The prediction of failure processes in polymer nanocomposites requires accurately capturing different factors such as damage mechanisms, and temperature- and rate-dependent material characteristics. This work presents the development of a finite deformation phase-field fracture model to analyze the thermo-viscoelastic behavior of boehmite nanoparticle/epoxy nanocomposites. To characterize the rate-dependent fracture evolution, the free energy is additively decomposed into an equilibrium, a non-equilibrium, and a volumetric part with a varying definition under tensile and compressive deformation. Furthermore, the Guth–Gold and modified Kitagawa models are adopted to consider the effect of the nanoparticle contents and temperature on the nanocomposites’ fracture behavior. The applicability of the proposed model is evaluated by comparing the numerical results of compact-tension tests with experimental data. The experimental–numerical validation justifies the predictive capability of the model. Numerical simulations are also performed to study the effect of temperature and deformation rate on the force–displacement response of boehmite nanoparticle/epoxy samples in the compact-tension tests.

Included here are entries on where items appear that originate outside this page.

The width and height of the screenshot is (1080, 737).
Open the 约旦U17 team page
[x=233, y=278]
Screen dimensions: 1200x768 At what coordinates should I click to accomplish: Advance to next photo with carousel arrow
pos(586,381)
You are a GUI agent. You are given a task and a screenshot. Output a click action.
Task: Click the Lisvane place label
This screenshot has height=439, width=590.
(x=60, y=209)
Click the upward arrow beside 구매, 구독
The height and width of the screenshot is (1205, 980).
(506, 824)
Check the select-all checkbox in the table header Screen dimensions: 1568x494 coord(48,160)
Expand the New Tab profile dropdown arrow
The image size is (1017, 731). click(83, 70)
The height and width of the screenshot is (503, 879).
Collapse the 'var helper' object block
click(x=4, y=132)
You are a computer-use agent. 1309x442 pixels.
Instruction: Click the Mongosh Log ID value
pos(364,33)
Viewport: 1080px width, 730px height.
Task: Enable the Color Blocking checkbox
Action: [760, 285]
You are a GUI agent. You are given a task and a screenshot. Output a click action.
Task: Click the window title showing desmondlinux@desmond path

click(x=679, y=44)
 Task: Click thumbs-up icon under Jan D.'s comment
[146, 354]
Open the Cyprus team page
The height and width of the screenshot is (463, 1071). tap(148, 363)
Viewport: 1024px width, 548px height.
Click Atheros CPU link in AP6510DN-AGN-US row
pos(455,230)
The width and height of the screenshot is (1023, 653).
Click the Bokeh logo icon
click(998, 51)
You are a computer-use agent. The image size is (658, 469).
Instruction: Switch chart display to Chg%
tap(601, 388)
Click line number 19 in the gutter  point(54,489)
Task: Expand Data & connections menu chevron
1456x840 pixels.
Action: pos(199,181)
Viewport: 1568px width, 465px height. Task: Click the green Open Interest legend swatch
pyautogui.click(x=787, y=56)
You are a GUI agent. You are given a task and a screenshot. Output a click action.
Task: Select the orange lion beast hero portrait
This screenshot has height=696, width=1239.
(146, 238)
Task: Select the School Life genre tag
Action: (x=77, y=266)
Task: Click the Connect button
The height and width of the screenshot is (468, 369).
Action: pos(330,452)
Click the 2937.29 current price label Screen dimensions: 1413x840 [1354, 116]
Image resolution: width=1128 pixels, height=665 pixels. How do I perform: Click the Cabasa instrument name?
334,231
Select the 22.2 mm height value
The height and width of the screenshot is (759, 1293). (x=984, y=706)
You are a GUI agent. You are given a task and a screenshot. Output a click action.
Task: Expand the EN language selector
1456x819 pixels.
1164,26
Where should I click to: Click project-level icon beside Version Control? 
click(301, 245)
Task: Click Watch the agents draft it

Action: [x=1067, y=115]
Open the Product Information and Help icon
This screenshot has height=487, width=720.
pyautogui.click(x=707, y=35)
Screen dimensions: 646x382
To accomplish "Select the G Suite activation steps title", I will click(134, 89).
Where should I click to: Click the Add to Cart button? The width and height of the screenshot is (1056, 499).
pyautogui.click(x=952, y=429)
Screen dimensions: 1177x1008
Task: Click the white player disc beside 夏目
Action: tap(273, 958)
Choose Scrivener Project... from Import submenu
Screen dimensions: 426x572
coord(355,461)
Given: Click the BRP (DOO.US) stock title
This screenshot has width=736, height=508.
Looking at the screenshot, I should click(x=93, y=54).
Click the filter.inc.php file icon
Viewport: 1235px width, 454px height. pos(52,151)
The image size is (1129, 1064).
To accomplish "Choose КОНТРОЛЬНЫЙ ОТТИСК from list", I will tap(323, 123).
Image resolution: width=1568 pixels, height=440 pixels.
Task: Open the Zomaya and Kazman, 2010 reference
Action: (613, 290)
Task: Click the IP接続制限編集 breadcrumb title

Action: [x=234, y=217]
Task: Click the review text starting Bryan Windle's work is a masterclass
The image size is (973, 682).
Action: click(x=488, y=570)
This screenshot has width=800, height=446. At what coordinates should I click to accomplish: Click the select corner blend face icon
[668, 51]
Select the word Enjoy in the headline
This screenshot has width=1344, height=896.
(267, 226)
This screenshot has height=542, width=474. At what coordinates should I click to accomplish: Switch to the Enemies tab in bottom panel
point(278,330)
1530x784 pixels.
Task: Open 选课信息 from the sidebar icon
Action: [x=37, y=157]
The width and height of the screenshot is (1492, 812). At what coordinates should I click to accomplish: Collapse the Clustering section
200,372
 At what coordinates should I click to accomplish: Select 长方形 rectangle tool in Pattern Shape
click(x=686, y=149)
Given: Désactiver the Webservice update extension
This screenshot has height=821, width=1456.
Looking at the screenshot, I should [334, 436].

预测聚合物纳米复合材料的破坏过程需要准确地捕获不同的因素，例如破坏机理以及与温度和速率有关的材料特性。这项工作提出了有限变形相场断裂模型的发展，以分析勃姆石纳米颗粒/环氧树脂纳米复合材料的热粘弹性行为。为了表征与速率相关的裂缝演化，在拉伸和压缩变形下，自由能被累加分解为一个平衡，一个非平衡以及一个具有不同定义的体积部分。此外，采用了Guth–Gold和改良的Kitagawa模型来考虑纳米颗粒含量和温度对纳米复合材料断裂行为的影响。。通过将密实张力试验的数值结果与实验数据进行比较，评估了所提出模型的适用性。实验数字验证证明了模型的预测能力。还进行了数值模拟，以研究压紧试验中温度和变形速率对勃姆石纳米颗粒/环氧树脂样品的力-位移响应的影响。